Second, emotional responses have long been recognized as a key part of the narrative experience (e.g., Oatley, 1999; Mar et al., 2011), and shifts between positive and negative emotional experiences tend to intensify narrative transportation (Nabi and Green, 2015; Winkler et al., 2023). We assume that the emotions experienced and expressed by story characters likely contribute to intense narrative experiences (e.g., Appel and Richter, 2010); thus, the emotionality in the text (positive and negative) should predict the experience of narrative transportation and related experiences.

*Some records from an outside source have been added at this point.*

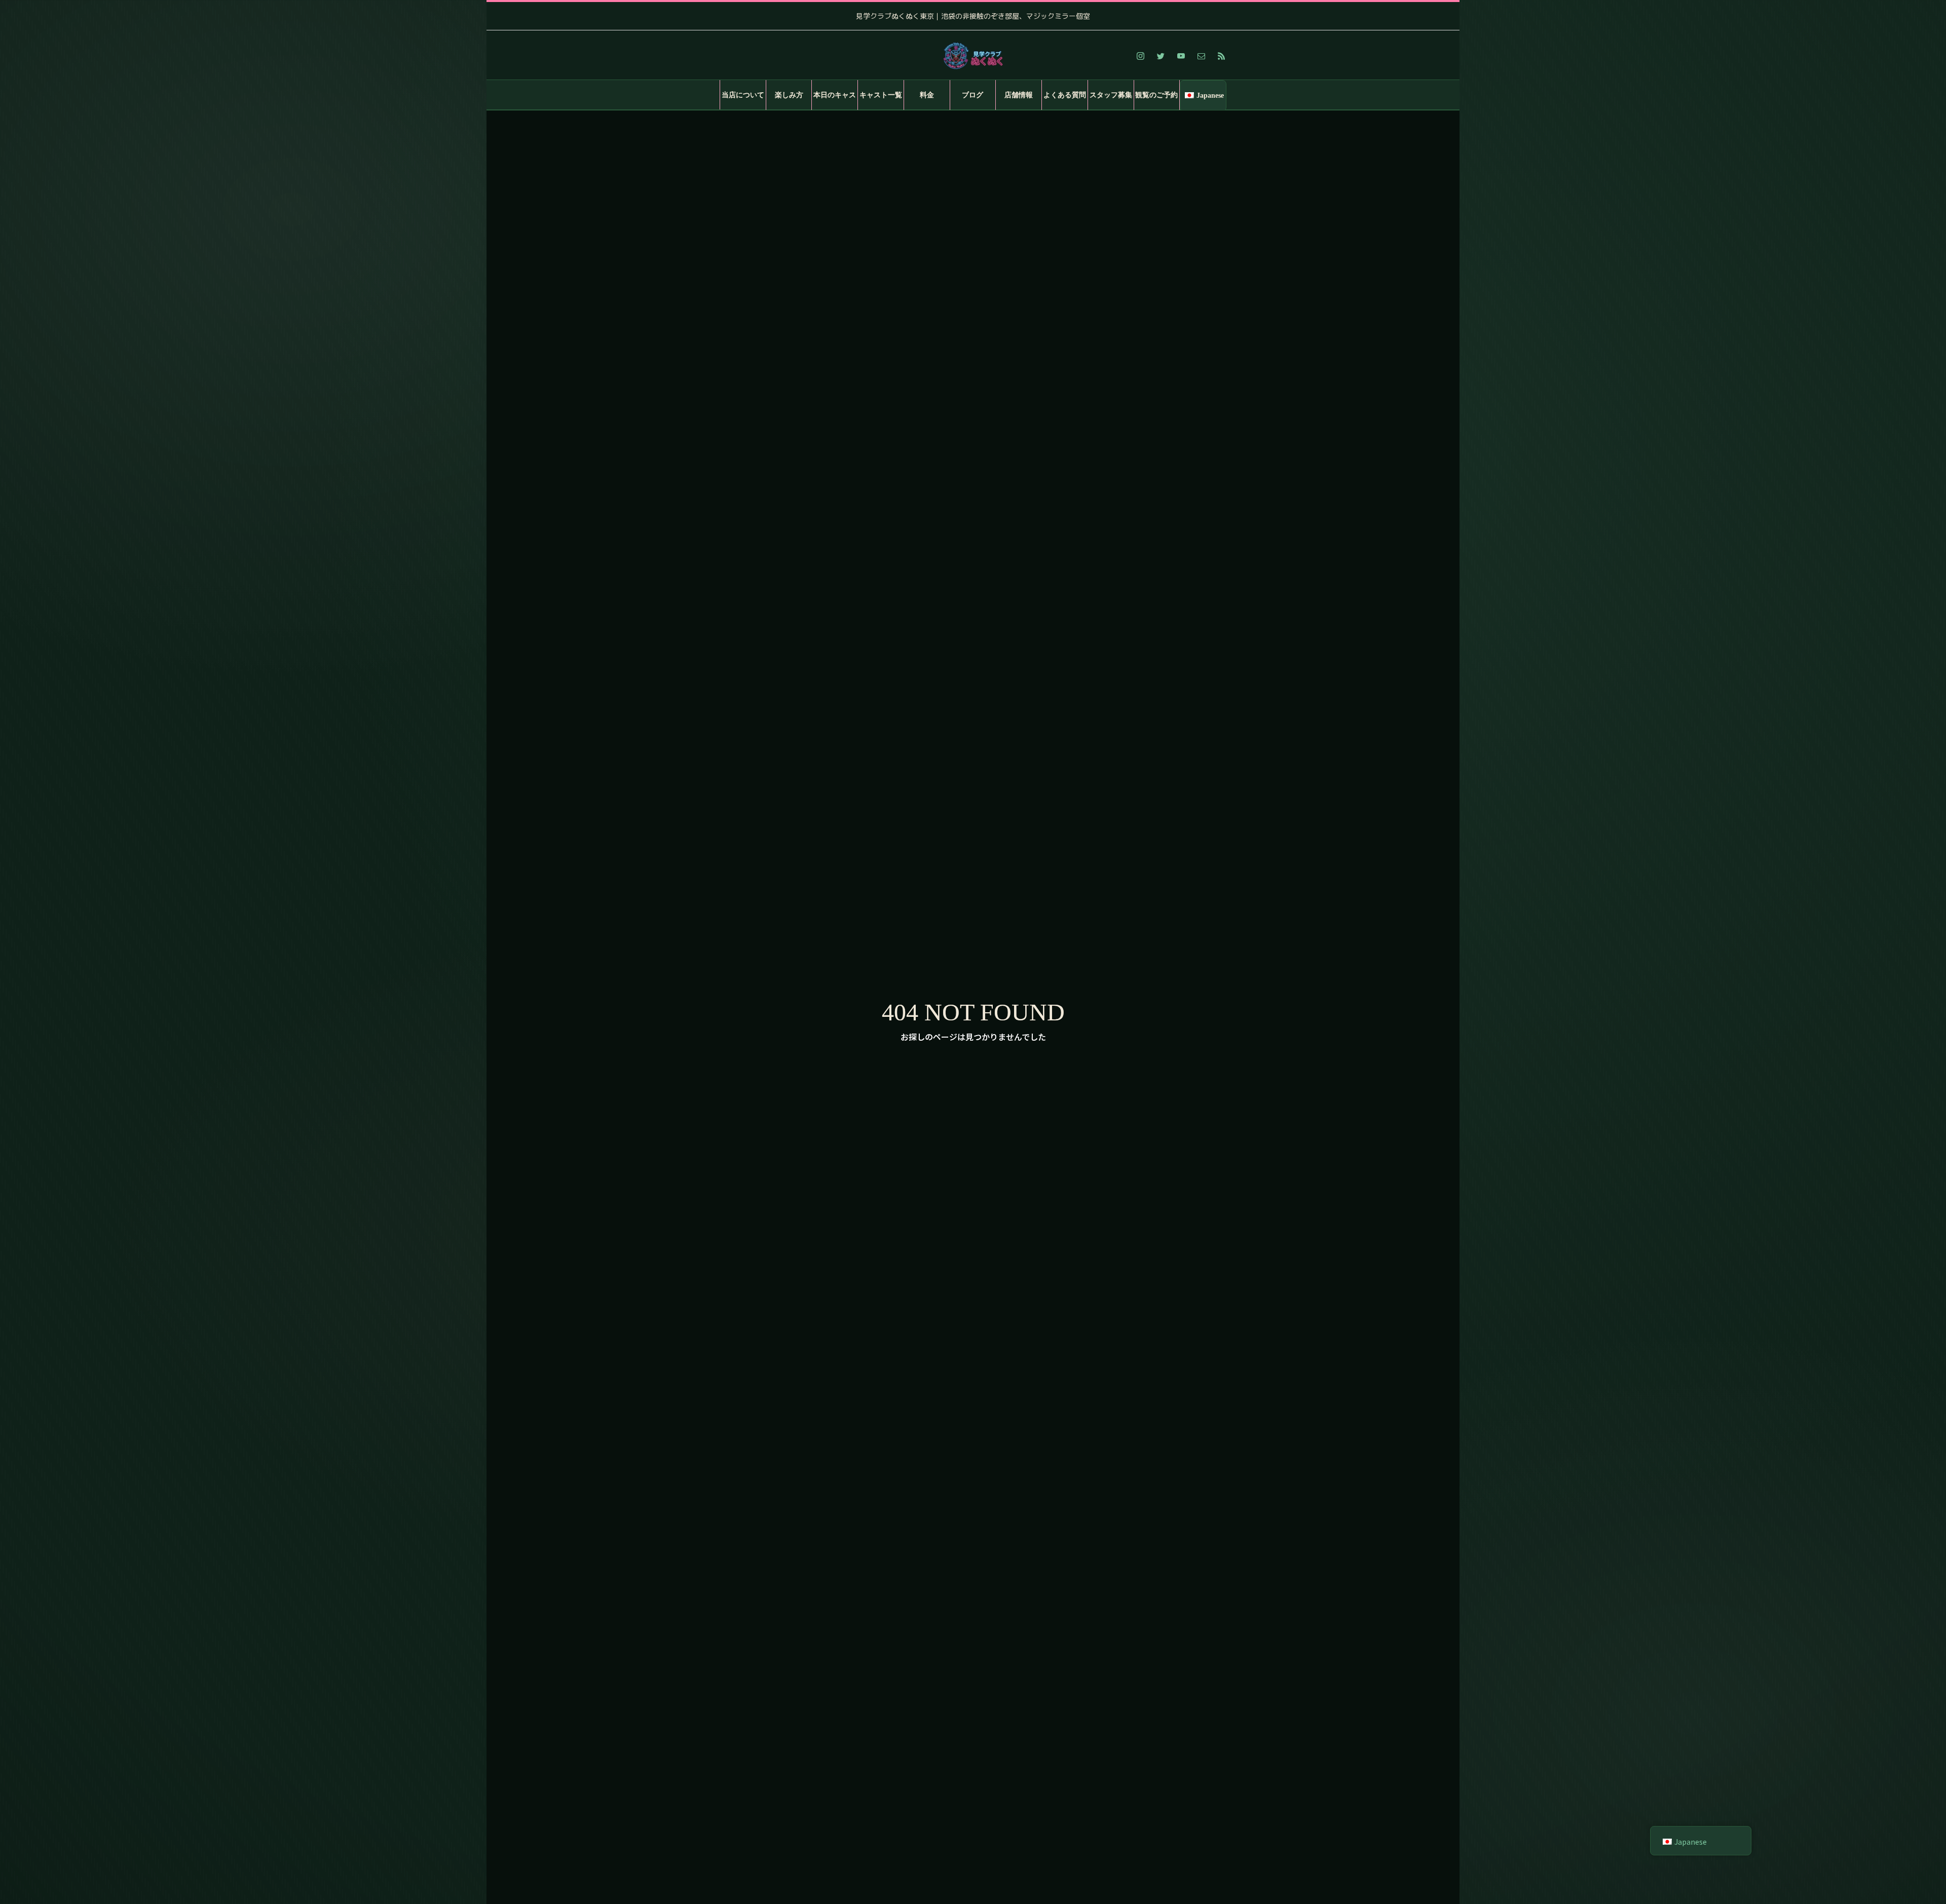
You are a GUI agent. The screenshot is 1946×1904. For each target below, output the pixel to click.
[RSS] (1221, 56)
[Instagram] (1140, 56)
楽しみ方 (789, 95)
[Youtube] (1181, 56)
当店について (743, 95)
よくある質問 (1064, 95)
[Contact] (1201, 56)
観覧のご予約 (1156, 95)
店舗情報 (1018, 95)
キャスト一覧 (880, 95)
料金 (927, 95)
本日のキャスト (834, 100)
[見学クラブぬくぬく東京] (973, 55)
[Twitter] (1160, 56)
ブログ (972, 95)
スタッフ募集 (1111, 95)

Finally, we expect linguistic elements belonging to the categories of relativity and perceptual processes (Meier et al., 2018; Pennebaker et al., 2001) to facilitate transportation. Narratives are anchored in time and space (e.g., Dahlstrom, 2014), and transportation relies on readers’ construction of a mental model of the story world and the causally connected narrative events (e.g., Busselle and Bilandzic, 2008). Vivid imagery of the story world and perspective taking with the characters are core facets of narrative transportation (Green and Brock, 2000; Green and Appel, 2024). Relativity words (prepositions and words that help to indicate space, time, and motions) may aid readers in the process of constructing a mental model of the narrative world and the chronological sequence of events. Further, verbalization of perceptual processes like seeing, hearing, or feeling may facilitate perspective taking, as they let readers witness how the character experiences the narrative world around them.

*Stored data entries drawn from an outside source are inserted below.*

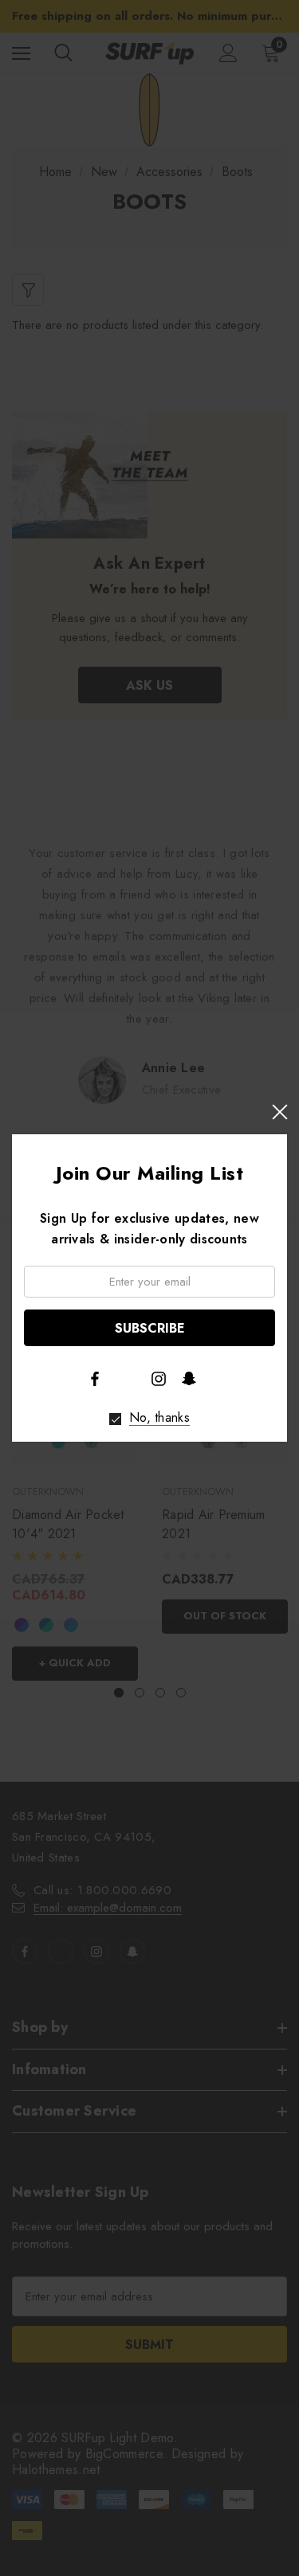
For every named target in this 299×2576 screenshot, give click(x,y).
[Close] (279, 1112)
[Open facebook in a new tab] (95, 1379)
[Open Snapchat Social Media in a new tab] (189, 1378)
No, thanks (159, 1418)
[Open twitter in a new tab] (127, 1377)
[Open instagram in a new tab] (158, 1379)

Study overview and predictions

To examine differences in the experience of AI-generated versus human-created stories, we first developed a viable sample of texts in which the goal of text production was identical for the AI and the human authors. To this end, 100 German students were asked to write an entertaining story, and the protagonist/topic of the story differed for each student. These 100 prompts were also used to generate German-language stories with ChatGPT. In a first set of analyses, we compared the resulting texts. We were specifically interested in textual differences on the dimensions we expected to influence narrative transportation and related reader experiences. Guided by theory and the LIWC linguistic text analysis dimensions (Meier et al., 2018), our pre-registered hypotheses were that narrative transportation and related experiences were positively associated with positive emotion, negative emotion, personal pronouns (higher level category consisting of 1st, 2nd, 3rd person pronouns), perceptual processes (higher level category consisting of seeing, hearing, and feeling), and relativity (higher level category consisting of motion, space, time). In Study 1, we compared stories created by ChatGPT to stories created by humans regarding these linguistic dimensions.

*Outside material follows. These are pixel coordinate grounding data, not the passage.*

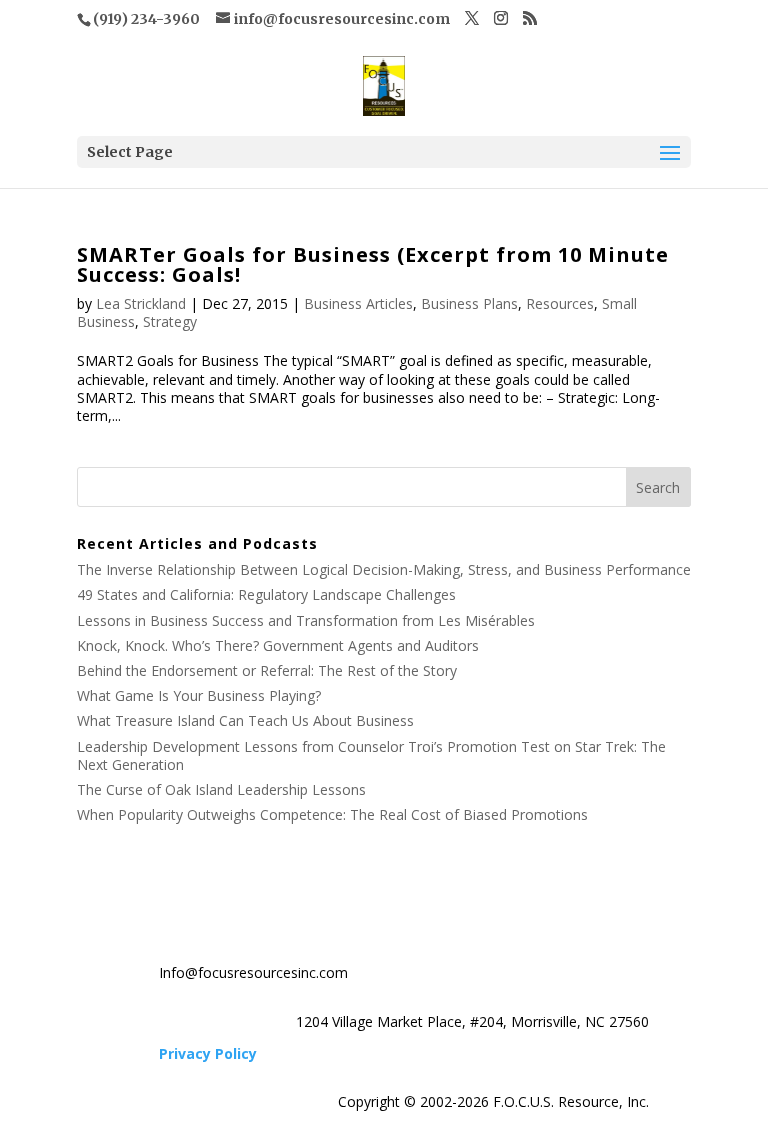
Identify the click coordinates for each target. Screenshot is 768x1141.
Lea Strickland (141, 303)
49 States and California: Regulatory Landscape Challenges (266, 594)
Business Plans (469, 303)
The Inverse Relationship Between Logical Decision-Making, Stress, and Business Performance (384, 569)
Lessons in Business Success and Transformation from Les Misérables (306, 620)
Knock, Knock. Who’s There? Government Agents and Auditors (278, 645)
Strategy (170, 321)
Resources (560, 303)
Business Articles (358, 303)
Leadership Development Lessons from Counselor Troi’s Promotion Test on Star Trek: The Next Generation (371, 755)
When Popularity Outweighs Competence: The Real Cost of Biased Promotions (332, 814)
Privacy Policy (208, 1053)
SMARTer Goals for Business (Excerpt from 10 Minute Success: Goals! (373, 264)
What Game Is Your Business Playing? (199, 695)
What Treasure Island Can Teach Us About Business (245, 720)
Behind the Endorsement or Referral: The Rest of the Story (267, 670)
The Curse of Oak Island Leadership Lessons (221, 789)
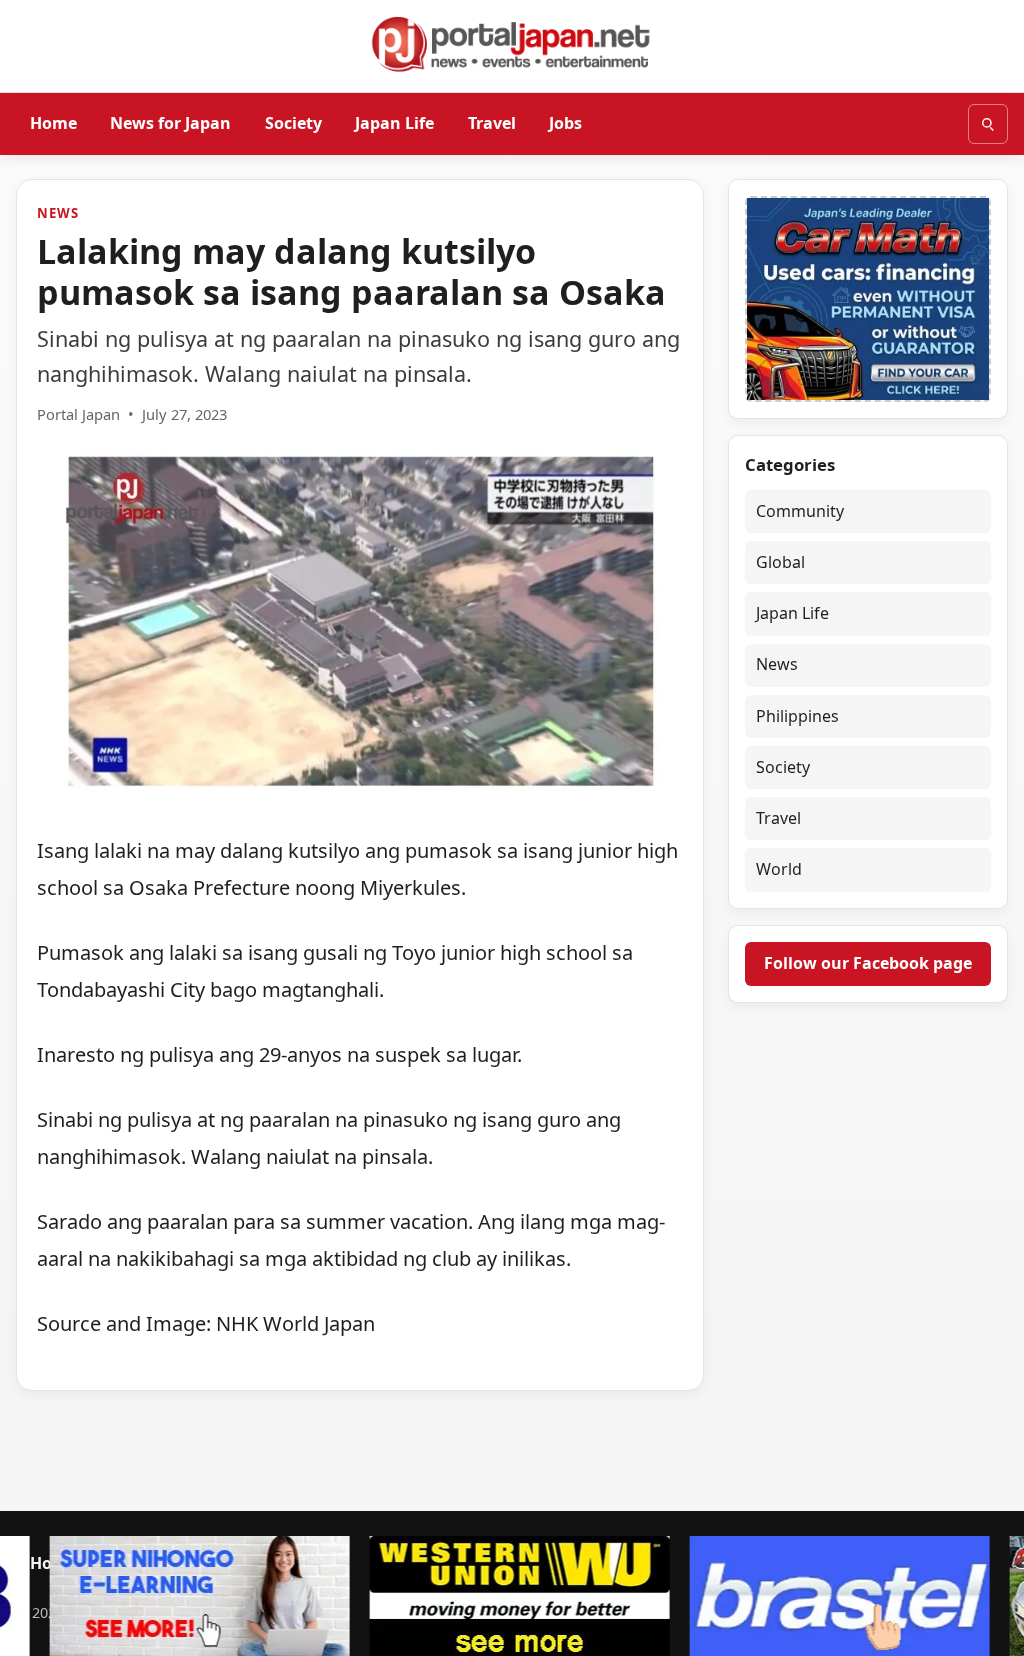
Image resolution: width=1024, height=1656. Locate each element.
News (57, 213)
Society (293, 123)
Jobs (565, 123)
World (779, 869)
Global (780, 562)
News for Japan (170, 123)
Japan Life (394, 123)
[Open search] (988, 124)
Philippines (797, 716)
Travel (492, 123)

In Study 2, we asked a large sample of recipients to read the stories created by humans or AI and to report on their experiential state during reading. Given the diverging lines of theory outlined above, we proposed several undirected mean differences hypotheses. We further assumed that the underlying craftsmanship of our student volunteers differed substantially, leading to a larger variance in recipient experiences of student volunteer stories as compared to AI-generated stories.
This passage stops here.